DOCUMENT PASSAGE:
April 4, 2011

One more week until it's "official"...

A week from now, Thor will be undergoing his official Autism testing. I'm hyper-emotional right now - we are taking a (giant) step towards finding an answer to all our questions. I'm nervous, excited, scared...everything all rolled into one giant messy ball of emotions.

We have a couple days of appointments followed up by one parent meeting where we (the doctors and I) will discuss Thor's official diagnosis. Autism or not autism. If it's not autism, they will try and give me an idea of what road to go down...where to begin searching for more answers to questions like:

...why does my little boy hurt himself with seemingly no regard for pain?
...why do the small things - like getting out of bed - elicit such 'meltdowns' ...full of such fear?
...why does my 2 1/2 year old barely talk?
...and so much more.

I'm not an expert, and for that reason I can't be sure. I can't make a diagnosis myself. But I will be shocked (as will many people in our lives) if Thor doesn't get a diagnosis of ASD (autism spectrum disorder).

A diagnosis won't change who he is. What it will do is give me government funding to begin hiring very specific people to form a therapy team to help him. I spend hours every night researching on the internet or reading books about different therapies and other families' experiences with them...it's exhausting and overwhelming. But I am ready to do this. I just need that piece of paper. The label.

Once we get back from the evaluation, Paws 4 Thor will be in full swing...including the fundraising. When I talk about forming a therapy team for Thor, I very much mean his (future) service dog as well. It will be the piece of the therapy team we will have to work for (and wait for) the longest - but in the long run I know it will make such a huge impact on Thor's quality of life.

...thank you for your continued support!

WHAT THIS EXERCISE ASKS:
1. How would you render this sentence from the blog post in Spanish: "A diagnosis won't change who he is."?
2. Reproduce the stretch of the blog post that opens with the words "I'm not an expert, and" and closes with "(autism spectrum disorder).".

SUPPLIED DATA:
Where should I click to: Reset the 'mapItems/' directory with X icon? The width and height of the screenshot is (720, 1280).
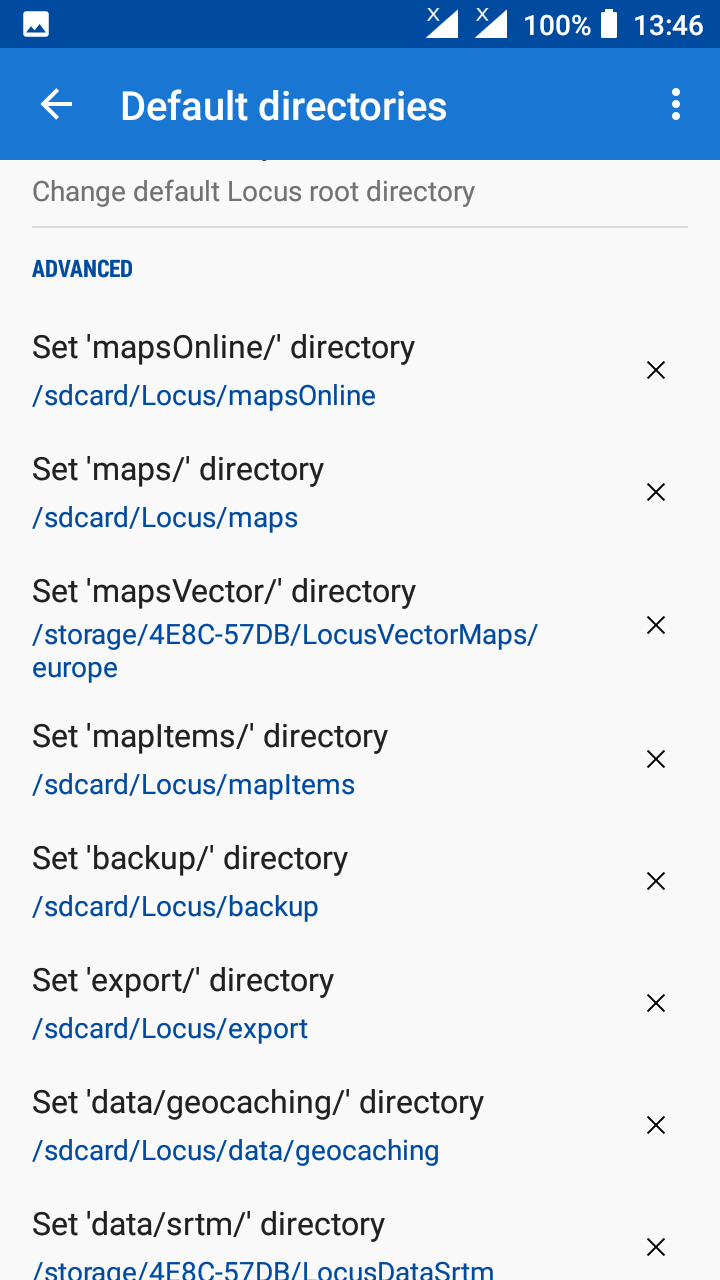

TASK ANSWERS:
1. Un diagnóstico no cambiará quién es él.

2.
I'm not an expert, and for that reason I can't be sure. I can't make a diagnosis myself. But I will be shocked (as will many people in our lives) if Thor doesn't get a diagnosis of ASD (autism spectrum disorder).